Sigrid McCawley, Ms Giuffre’s lawyer, said in court filings that Mr Olney’s entry in Epstein’s address book meant that he “likely has relevant information about Defendant’s travel to and from Jeffrey Epstein’s various properties during the relevant period, and his relationship with Jeffrey Epstein and Ghislaine Maxwell.”

She added that because the Duke had denied meeting or abusing Ms Giuffre, such information “is directly relevant to a disputed fact to be adjudicated at trial.”

Ms Walker’s lawyer, Lisa Bloom, told the Telegraph last year that she could only identify the year, rather than the specific date, that she saw the Duke at Tramp.

In a written statement given to the FBI, she described seeing Prince Andrew with Ms Giuffre at the nightclub and indicated that she was willing to testify against him in his civil case.

Ms Walker, then 28, said she remembered the night as she had to apologise to the Duke for stepping on his foot.

However, her lawyer, Lisa Bloom, told the Telegraph: “She doesn't remember the exact date. She does remember the year but most importantly, as it was the only time in her life she's seen a royal in person, she remembers seeing Prince Andrew as it made a big impression on her.”

Prince Charles refuses to answer questions

It came as the Prince of Wales on Friday refused to answer questions about the sexual abuse scandal engulfing his brother.

Prince Charles was asked to comment on the Duke’s position barely 24 hours after he was stripped of his military titles and royal patronages and told he could no longer use the title HRH.

The decision, announced by Buckingham Palace, was taken following lengthy discussions between the Queen and her two heirs, the Prince of Wales and the Duke of Cambridge, who were united in their desire to protect the monarchy.

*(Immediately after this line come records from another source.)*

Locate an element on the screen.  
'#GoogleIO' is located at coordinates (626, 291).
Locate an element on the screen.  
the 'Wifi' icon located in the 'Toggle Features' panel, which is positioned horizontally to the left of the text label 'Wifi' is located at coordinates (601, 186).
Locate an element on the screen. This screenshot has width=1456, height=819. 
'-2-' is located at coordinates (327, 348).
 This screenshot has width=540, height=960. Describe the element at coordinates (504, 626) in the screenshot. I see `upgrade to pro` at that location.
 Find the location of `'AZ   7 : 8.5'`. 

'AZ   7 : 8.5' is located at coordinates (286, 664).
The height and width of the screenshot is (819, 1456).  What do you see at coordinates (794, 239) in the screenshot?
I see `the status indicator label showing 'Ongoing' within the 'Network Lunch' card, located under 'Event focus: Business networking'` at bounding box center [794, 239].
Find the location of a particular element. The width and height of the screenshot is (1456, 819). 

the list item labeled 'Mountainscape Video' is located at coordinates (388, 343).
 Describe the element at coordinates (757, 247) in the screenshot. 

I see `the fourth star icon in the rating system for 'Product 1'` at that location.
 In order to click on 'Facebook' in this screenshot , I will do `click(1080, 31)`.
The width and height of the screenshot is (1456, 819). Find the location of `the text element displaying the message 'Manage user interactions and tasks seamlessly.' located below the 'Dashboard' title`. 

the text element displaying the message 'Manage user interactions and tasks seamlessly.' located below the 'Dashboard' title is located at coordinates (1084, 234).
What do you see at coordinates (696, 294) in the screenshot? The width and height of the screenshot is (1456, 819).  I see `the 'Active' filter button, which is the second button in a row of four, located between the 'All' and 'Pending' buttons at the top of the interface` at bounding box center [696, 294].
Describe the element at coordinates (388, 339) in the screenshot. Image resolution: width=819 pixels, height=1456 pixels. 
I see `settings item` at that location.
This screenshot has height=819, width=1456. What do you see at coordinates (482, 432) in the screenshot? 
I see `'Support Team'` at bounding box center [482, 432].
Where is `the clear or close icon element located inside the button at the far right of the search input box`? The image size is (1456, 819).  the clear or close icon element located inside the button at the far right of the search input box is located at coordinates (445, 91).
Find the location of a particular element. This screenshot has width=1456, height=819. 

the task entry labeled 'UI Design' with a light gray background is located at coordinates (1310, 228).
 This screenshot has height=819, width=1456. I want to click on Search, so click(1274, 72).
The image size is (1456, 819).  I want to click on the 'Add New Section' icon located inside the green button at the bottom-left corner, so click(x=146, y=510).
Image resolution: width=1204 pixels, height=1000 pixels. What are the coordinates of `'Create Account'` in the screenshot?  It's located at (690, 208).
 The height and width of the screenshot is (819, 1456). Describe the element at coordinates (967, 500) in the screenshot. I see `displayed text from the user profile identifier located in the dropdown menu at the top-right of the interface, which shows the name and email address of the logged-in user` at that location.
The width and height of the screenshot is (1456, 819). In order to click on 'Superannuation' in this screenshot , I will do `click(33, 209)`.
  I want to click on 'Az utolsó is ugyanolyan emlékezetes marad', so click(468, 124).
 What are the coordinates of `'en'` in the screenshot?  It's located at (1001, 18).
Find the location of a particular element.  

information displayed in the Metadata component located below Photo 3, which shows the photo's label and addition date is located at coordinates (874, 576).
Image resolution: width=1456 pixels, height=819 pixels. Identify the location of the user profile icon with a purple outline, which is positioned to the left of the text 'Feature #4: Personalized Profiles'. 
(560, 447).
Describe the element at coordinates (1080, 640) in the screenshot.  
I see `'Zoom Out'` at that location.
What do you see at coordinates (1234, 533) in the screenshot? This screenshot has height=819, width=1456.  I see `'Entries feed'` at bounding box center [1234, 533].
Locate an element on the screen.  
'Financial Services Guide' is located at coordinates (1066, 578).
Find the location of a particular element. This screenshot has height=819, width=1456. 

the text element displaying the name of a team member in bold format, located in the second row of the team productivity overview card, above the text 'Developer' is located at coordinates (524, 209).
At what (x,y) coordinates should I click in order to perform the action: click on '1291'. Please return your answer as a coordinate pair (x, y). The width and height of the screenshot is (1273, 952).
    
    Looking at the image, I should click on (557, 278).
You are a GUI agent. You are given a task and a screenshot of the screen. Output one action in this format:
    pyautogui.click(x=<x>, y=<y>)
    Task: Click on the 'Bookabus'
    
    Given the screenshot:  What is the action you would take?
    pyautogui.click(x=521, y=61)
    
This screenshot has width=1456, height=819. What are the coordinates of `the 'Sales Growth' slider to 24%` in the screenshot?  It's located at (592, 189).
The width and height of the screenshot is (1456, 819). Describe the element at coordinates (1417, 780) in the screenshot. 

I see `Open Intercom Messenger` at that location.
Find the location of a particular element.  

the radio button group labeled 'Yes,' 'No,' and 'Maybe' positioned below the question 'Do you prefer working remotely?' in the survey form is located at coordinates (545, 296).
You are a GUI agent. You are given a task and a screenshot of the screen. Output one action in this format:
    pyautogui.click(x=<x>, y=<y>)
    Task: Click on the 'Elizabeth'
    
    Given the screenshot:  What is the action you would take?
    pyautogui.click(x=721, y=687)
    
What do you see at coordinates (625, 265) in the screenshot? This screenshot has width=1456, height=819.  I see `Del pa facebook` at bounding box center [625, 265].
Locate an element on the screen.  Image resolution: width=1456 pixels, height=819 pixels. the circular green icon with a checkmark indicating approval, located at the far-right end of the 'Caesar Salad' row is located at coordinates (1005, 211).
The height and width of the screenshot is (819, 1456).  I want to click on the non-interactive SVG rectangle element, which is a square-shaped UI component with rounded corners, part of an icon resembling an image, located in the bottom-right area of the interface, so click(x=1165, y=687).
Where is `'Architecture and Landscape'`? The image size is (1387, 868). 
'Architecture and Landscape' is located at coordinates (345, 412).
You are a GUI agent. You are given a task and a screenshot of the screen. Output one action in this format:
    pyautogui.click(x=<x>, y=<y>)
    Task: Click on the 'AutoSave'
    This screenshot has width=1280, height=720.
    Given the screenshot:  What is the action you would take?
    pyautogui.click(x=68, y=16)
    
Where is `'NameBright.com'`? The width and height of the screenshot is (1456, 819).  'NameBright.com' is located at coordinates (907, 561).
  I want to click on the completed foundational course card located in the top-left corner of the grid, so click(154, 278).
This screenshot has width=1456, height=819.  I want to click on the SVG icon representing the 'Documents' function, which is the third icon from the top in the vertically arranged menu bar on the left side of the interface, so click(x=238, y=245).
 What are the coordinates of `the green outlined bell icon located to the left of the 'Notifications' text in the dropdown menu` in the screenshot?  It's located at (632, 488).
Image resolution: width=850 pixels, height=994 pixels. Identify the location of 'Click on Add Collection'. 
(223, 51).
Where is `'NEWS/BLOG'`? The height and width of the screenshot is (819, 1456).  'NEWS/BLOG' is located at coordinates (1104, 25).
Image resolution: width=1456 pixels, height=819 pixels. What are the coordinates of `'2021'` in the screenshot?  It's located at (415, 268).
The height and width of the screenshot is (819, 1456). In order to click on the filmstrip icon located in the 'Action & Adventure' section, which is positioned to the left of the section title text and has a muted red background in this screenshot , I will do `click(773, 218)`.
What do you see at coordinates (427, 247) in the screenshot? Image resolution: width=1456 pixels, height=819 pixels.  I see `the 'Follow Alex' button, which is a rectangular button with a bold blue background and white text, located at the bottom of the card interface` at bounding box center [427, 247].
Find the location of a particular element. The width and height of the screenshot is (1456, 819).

Prince Charles - Kami Thomson/PA © Provided by The Telegraph Prince Charles - Kami Thomson/PA

The heir to the throne was accosted about the developments on Friday as he toured a storm-hit country estate in Aberdeenshire.

He glanced up briefly as a Sky News  journalist asked on camera for his view on his brother’s position, but continued walking and ignored the question.

As the Duke’s legal case drags on in the full glare of the public spotlight, senior royals are likely to be asked about the scandal again and again when conducting public duties.

Duke must now prepare for deposition

Meanwhile, the Duke is preparing for his own deposition, which is scheduled for February and will be taken on camera, under oath, in London. It is expected to last for up to seven hours.

Mr Boies and Ms McCawley are expected to fly to the UK for the interview.

Given the Duke’s disastrous performance on Newsnight in November 2019, the Duke will undergo rigorous legal training in preparation, with mock depositions orchestrated by his own lawyers.

Virginia Giuffre - Crime+Investigation/PA © Provided by The Telegraph Virginia Giuffre - Crime+Investigation/PA

Both sides have agreed a draft protective order that outlines which documents and sensitive information obtained in the discovery process will remain confidential.

They include medical records, phone numbers, tax returns, banking information and the names of alleged underage victims of sexual abuse.

Portions of deposition transcripts can also be designated confidential.

The Duke had made an “unprecedented” request for all witness testimony to be kept secret, even if neither party declared the evidence confidential. But Ms McCawley said there was “no logic or authority” for such a provision.